Hello all, I've just recently moved into a new place and the kitchen hot water tap will run dry if left on after about 30 seconds to a minute (the flow strength is really low even when first turn them on). Cold water tap is fine, as are all the other hot water taps around the house. I got under the kitchen sink and there was a valve for hot and one for cold - I tried turning the hot one (both directions) and it didn't seem to make any difference. Would be really grateful if anyone has any ideas what this could be!

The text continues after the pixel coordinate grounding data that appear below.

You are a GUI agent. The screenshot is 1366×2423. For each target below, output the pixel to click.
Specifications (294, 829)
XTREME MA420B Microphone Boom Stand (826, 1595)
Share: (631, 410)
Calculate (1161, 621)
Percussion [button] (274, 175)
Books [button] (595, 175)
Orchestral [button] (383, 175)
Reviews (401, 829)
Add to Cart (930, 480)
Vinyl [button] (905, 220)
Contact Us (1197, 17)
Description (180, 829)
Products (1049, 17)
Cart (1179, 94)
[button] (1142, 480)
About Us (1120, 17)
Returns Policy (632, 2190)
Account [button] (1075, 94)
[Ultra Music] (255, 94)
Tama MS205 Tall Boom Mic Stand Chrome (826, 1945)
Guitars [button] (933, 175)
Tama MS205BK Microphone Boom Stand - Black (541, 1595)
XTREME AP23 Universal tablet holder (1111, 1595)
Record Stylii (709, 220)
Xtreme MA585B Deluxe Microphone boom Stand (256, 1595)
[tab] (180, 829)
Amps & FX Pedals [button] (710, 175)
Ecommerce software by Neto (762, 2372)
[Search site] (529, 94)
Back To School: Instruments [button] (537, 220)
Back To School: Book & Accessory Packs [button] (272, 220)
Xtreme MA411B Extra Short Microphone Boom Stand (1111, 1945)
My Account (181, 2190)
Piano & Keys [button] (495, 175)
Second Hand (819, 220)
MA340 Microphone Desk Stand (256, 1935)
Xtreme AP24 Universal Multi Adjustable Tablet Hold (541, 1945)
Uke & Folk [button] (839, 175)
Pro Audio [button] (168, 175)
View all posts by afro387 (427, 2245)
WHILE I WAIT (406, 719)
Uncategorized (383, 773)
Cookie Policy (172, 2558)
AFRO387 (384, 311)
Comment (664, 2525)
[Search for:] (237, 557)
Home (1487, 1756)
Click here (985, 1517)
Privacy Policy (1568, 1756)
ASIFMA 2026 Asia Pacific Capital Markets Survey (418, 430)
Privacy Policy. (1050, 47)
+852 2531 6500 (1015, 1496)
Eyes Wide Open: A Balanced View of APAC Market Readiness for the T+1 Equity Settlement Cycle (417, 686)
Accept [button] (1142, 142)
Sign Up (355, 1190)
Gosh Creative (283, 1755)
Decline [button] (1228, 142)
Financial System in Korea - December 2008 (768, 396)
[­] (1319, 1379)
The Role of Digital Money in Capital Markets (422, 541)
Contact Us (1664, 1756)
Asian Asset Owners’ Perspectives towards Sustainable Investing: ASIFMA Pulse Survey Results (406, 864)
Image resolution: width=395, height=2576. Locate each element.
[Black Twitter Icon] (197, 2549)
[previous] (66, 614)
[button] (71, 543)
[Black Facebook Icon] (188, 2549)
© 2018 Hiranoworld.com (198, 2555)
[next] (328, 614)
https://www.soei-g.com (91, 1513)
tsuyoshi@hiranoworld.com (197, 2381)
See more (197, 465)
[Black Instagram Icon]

It's a conventional tap, I'm guessing -ie a multi-turn rubber washer type? Almost certainly it's simply down to expansion of the innards which closes the tap off as it heats up. What happens is that the screw thread that drives the washer up and down as you turn the handle has partially seized and doesn't open the tap as far as it should in the first place. Then, as it heats up and expands, it shuts it back orf. Solution? You need to either replace or disassemble the tap. Remove the handle and undo the large nut underneath - try and remove the whole workings as one unit. Take it apart - very obvious and easy - clean out all the gunk and coat liberally with silicone grease (every home should have a tub...) Refit - and go WOW! at your new smooth-running fast-flowing tap.
I'm er a he I just tried the hot tap again now and it is barley a trickle at the start and does not even have a chance to push any really hot water through (it's just luke warm at best) before it runs out, so not sure if it's the hot water causing the expansion to shut it off as it doesn't seem like enough hot water to have any effect - what do you think?
I reckon you need to flush the pipe through. Gunk in there and the more it runs, the more it blocks. Turn the valve off under the sink. Remove tap, and slowly turn the valve on under the sink until it flows without gushing everywhere obviously. Rinse the tap under the cold tap and put back together. Mr. HandyAndy - Really
Hi, could you disconnect the water supply below the kitchen tap, then turn the water back on, and see what the flow is like ? Good flow means tap u/s, part blocked etc. Poor flow = supply fault, blocked/restricted flow upstream, are all valves turned fully on that supply this tap ?
What's the cold tap like? I mean, does it 'feel' the same? does it turn open as many times? Does the cold tap turn smoothly all the way until it comes to a 'clunk' halt? And does the hot do the same - or does it come to a sticky end? (If you do not have isolating valves on the pipes supplying the taps, fit them - full bore types - as part of the job.)